檜沢岳
ひさわだけ
1133m
南牧村
下仁田・上野線から望む桧沢岳
登山日 2004年2月15日(曇り一時雪) しんぷる
行 程 登山口P(9:50)…髭摺岩(10:35-10:40)…西峰とのコル(10:50)…西峰(10:55-11:10)…コル(11:15)…山頂(11:25-11:55)…檜沢岳神社(12:02)…コル(12:18)…桧沢川(12:38)…登山口P(12:50)
 塩ノ沢峠を越え上野村に抜ける時に県道45(主要地方道下仁田・上野線)を通る。南牧村最後の根草集落には西上州に広く見られる山村風景がある。今年3月には湯ノ沢トンネルが完成し、桧沢から上野村楢原までの林道「湯の沢線」が暫定開通する。そうなれば根草から先は車の通行もなくなってしまうかもしれない。根草集落を抜け塩ノ沢トンネルに入る前の県道から望む桧沢岳が一番いいと思うのだが…。
桧沢岳西峰から望む小沢岳

登山口
 下仁田ICを降りて何度となく通った道を根草の集落を目指す。天気はちょうど南牧村で日本の東と西を分けるような気配だ。沼田では5cmほどの積雪があり、普通はこれにめげて山行には出かけないのが常である。しかし赤城山から南はたいてい晴天であることは分かり切っているので、一応天気予報を見てから家を出てきたのだ。

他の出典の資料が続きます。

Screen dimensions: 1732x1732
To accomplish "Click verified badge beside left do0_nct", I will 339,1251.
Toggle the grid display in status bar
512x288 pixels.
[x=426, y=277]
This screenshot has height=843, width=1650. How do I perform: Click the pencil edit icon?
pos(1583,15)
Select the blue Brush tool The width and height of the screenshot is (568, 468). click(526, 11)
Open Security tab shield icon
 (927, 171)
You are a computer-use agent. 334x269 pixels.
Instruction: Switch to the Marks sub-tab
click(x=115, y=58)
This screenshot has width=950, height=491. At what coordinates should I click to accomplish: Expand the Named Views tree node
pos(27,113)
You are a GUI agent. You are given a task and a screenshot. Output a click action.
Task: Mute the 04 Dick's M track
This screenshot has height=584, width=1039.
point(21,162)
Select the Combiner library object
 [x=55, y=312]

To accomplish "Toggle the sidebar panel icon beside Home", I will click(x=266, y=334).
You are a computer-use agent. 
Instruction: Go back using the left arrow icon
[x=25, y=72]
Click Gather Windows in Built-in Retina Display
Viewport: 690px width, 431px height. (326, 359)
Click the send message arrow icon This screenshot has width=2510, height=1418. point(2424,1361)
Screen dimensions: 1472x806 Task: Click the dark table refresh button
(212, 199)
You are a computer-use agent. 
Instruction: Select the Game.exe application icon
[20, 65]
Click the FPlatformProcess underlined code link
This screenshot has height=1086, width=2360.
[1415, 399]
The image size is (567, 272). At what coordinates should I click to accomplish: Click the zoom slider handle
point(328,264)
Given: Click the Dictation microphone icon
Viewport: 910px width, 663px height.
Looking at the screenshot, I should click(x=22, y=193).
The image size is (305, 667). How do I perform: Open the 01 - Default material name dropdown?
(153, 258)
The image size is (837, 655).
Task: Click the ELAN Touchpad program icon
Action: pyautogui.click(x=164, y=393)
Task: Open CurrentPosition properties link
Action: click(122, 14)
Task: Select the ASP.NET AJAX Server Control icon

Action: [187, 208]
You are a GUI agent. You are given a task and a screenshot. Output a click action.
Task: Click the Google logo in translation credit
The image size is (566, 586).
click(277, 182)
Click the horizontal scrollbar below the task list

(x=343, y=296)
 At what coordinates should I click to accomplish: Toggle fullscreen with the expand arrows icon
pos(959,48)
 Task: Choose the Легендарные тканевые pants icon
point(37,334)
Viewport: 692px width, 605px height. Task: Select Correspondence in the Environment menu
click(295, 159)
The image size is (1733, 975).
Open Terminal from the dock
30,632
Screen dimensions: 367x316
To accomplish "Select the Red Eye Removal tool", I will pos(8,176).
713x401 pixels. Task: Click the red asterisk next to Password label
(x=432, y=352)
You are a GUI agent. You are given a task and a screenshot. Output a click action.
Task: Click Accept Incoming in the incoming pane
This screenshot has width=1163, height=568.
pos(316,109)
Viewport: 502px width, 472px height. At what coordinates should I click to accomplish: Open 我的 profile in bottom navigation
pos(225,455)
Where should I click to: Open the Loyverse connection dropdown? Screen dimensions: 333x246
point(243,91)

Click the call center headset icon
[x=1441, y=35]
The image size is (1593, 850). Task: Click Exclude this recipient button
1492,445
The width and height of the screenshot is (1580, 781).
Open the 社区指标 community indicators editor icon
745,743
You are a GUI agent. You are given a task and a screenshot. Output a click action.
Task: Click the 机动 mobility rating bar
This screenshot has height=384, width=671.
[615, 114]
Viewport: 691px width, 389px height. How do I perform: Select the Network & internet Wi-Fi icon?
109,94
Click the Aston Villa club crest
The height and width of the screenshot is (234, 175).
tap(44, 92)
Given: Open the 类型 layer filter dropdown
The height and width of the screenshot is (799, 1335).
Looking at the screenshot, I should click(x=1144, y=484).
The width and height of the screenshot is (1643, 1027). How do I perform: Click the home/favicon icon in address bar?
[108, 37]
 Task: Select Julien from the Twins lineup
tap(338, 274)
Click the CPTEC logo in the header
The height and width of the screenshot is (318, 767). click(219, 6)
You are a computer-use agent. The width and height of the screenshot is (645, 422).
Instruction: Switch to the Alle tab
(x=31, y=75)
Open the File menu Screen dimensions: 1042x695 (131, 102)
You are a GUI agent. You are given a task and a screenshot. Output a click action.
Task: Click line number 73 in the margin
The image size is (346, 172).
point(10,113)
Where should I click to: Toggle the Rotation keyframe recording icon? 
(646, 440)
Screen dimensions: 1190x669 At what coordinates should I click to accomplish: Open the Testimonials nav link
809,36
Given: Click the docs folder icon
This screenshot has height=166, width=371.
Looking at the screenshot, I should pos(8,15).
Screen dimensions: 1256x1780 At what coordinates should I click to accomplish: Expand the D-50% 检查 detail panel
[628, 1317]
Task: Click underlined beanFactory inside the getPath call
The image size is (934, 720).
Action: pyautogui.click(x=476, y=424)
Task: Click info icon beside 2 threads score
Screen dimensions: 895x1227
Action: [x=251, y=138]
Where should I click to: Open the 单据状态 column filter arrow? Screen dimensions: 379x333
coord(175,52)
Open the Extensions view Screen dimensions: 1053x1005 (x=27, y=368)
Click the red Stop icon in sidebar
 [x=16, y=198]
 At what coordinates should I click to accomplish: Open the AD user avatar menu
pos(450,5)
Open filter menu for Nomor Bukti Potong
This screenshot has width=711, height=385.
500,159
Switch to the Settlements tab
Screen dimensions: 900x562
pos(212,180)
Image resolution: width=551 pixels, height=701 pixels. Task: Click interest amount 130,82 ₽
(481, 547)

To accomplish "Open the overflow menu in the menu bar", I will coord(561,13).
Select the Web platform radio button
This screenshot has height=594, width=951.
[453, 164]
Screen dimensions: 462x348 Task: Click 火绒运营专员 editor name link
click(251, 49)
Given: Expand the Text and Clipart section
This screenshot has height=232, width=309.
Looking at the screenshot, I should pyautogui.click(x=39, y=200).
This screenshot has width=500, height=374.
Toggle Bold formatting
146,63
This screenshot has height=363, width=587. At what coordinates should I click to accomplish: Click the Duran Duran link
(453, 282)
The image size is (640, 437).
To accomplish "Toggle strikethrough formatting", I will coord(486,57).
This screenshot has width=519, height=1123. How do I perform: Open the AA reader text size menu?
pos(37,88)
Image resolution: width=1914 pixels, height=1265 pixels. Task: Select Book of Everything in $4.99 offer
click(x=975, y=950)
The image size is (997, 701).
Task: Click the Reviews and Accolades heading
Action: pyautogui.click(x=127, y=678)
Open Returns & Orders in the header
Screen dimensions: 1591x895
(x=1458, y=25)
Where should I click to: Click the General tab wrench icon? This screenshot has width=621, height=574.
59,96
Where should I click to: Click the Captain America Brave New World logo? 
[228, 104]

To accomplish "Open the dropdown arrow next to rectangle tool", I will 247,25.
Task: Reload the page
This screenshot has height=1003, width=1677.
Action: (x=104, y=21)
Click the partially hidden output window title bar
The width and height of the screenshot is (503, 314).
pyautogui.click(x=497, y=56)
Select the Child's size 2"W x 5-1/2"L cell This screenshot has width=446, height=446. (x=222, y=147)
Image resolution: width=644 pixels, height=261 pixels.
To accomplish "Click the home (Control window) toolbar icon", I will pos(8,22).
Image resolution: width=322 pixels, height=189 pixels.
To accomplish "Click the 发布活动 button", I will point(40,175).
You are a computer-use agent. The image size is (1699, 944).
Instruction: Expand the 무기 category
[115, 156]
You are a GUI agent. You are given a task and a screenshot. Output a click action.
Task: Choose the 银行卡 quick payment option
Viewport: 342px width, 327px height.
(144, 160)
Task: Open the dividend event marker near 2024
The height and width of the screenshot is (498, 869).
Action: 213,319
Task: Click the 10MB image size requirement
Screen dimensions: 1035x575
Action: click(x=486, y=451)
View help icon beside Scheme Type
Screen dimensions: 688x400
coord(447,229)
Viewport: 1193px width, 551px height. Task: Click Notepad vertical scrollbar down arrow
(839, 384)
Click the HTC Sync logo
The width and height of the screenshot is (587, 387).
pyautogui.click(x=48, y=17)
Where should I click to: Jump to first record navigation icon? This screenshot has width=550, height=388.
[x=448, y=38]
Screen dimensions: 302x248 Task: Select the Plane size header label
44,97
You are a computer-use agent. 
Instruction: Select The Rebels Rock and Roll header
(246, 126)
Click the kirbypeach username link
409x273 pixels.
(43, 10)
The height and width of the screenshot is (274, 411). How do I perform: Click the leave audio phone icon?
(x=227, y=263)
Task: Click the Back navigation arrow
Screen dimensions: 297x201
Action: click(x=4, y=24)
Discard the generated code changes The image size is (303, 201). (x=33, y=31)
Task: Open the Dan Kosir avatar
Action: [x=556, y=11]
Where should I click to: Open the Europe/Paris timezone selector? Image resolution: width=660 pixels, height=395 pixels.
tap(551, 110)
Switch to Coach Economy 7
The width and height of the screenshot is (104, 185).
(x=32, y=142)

檜沢岳登山口の道標に従い大森橋を渡ってから左折し村道へ入っていく。ガイドブックを頼りに駐車場まで来ると雪がちらちらとしてきた。

明るい尾根を行く
 駐車場近くにも数件の家屋がある。別荘になっているらしい「SAITO'S」と表札がかけられた古い屋敷の庭先を通り登山道に入っていく。今は耕作されていない畑の跡を横切っていくと明確な登山道となる。道は尾根を直登するような感じで明るい雑木林の中に続いている。しかし、とにかく急登である。ダブルストックを道に突き刺し体重を支えながら上っていく。アキレス腱も伸びきっている。素手ならば木枝などに掴まりたいところだ。そして頻繁に現れる赤テープが道を教えてくれる。

尾根より桧沢岳を望む
髪摺岩と龍徳不達天の碑
 尾根に入った時に立木の陰から桧沢岳西峰方面が見えたが、その後特別展望のない急斜面の道を息を切らしながら上る。やがて尾根の正面に岩が立ちはだかると、道は左から巻くようになる。なおも急登を続けると見晴らしのよい「髭摺岩」に出た。そこには一基の石柱が立ち「龍徳不違天」と刻まれていた。この展望台からは桧沢岳の岩峰が間近に見ることができた。

西峰の絶壁
 アセビの林の中を行き、岩峰の基部を上ると痩せたコルに出た。先は切れ落ちていて安全のためかロープが渡してある。先ずは展望に優れるという西峰に行くことにした。岩場にうっすらと積雪があり嫌な感じだが、ツツジの枝などに掴まりながら上りあげると石祠のある西峰に着いた。桧沢岳のほぼ北側に位置する小沢岳が見事である。そして久しぶりの西上州の山々が広がっている。石祠からさらに踏跡が続いているので足を延ばすことにした。小さな鞍部を越え最も西の峰に立ったが灌木に遮られ好ましい展望は得られなかった。本峰とのコルまで戻る。

山頂
 張られたロープを頼りに本峰へ進む。稜線に出て雑木林の中を行くと、祠と石灯篭の立つ山頂に着いた。祠には「愛宕神社」とある。展望は西峰とほとんど変わらないが、より東方を見渡すことができる。県庁舎も確認できる。榛名山が東西に大きく広がっていて、赤城山を圧倒しているようにさえ感じる。三角点に腰を下ろし久しぶりに山頂での食事だ。やっぱり山はゆっくり歩かなければだめだなあ。食事を終え、山の数が多すぎてほとんど山座同定ができなくなってしまった西上州の山々をもう一度眺めてから下山だ。

桧沢岳神社

帰路の鞍部
 祠の裏から周遊コースをとる。稜線北側のため積雪があり、しかも道は急な斜面である。大きく右に回り込むと本峰の岩壁下の岩室に、今にも朽ちそうな檜沢岳神社が現れる。昭和44年に改築されたようだがその後訪れる人もいないのだろうか、いずれ忘れ去られてしまいそうだ。その先の凍結した岩場を注意深く下ると、さらに痩せた尾根や展望台のように飛び出た岩場などが続き気が許せない。木に掴まりながらゆっくりと降りていけばコルに出る。

桧林

沢に出る
 コルからは雪もなく広葉樹の落葉の上を歩く。明るい雑木林を抜け桧の植林地を九十九折りに急降下、さらに杉の植林地を抜けると砂防ダムのある川に出た。桧沢川だろう。飛び石に渡り土手を上がると林道だ。凍結した上にいくら積雪がある気の抜けない道を川に沿って行けば大森橋だ。駐車場に戻るまで誰とも会うことのない静かな山行だった。